On return to their homeland they struggled to regain self-esteem, social acceptance and even basic human rights. Rejected by their families and communities, they were left believing they were to blame for being trafficked.

Human trafficking
The Newcastle team helps survivors build new lives

First in the World

The beginning of this story is all too familiar to survivors of human trafficking, who often face extreme challenges in accessing citizenship and establishing new livelihoods after escaping their ordeal – and whose voices, until now, have not been heard.

But this particular group of women from Nepal – aged just 15 to 18 years – have fought back, setting up the first ever non-governmental organisation to be founded by survivors of trafficking, which they boldly named Shakti Samuha – or Power Group.

Newcastle University’s major research project, funded by the Economic and Social Research Council and carried out in partnership with the women of Shakti Samuha and the International Organisation for Migration Mission in Nepal, was one of the first in the world to systematically analyse women’s experiences after they have been trafficked.

Most work in this field addresses the causes and characteristics of trafficking to help rescue victims, so the next phase of their victimisation is often overlooked.

The Newcastle team works with the survivors themselves, helping women build new lives and changing public perceptions about survivors of trafficking.

New demographic processes

“Our project has been a co-production from the beginning”, says Dr Poudel. “From our first meeting with Shakti Samuha, they told us they wanted to be the authors of their own stories, and our role was to guide them through the process and show them how to carry out their own research to bring about change.”

New democratic processes, supported by national and transnational communities, are unfolding in Nepal.
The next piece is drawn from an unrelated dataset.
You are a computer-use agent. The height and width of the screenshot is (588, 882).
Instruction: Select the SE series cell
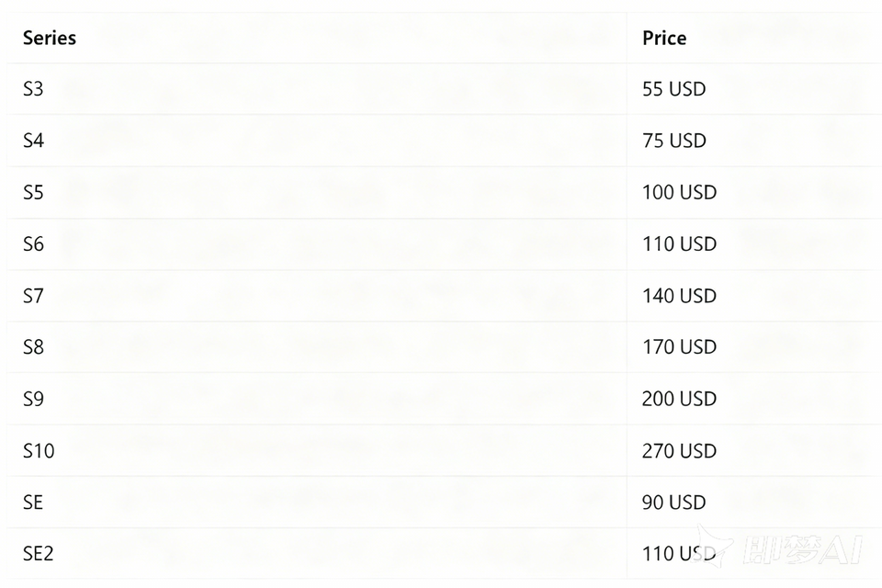pos(33,503)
Anti-trafficking advocacy is highly visible and, through the country’s new Constituent Assembly, there are fresh debates about returnee trafficked women. By bringing this issue into the spotlight the project is helping to generate a new research and policy paradigm for understanding the relationship between sexuality, gender and development.

The project has been instrumental in the creation of the Human Trafficking and Transportation Control Act, part of the Interim Constitution of Nepal (2007), which is designed to protect the rights of women returned from trafficking and to prevent them from being exploited.

Shakti Samuha is now represented on the National Committee in Controlling Human Trafficking and the group is lobbying to revise citizenship laws so that survivors and their children no longer need to get the permission of a father or husband to be recognised as a citizen. Currently, without this permission basic services and schooling are denied.

Award winning work

The women of Shakti Samuha are a constant source of inspiration. In 2013, they received the Ramon Magsaysay Award for their work. Asia’s highest honour, it is widely regarded as the region’s equivalent to the Nobel Prize.

“These women have such incredible spirit and determination to create new lives after suffering horrendous experiences that most of us cannot even comprehend. We are proud to be playing a part in helping them to explore the opportunities they so richly deserve”, says Dr Poudel.

Dr Meena Poudel now works for the International Organisation for Migration as Policy and Programme Advisor.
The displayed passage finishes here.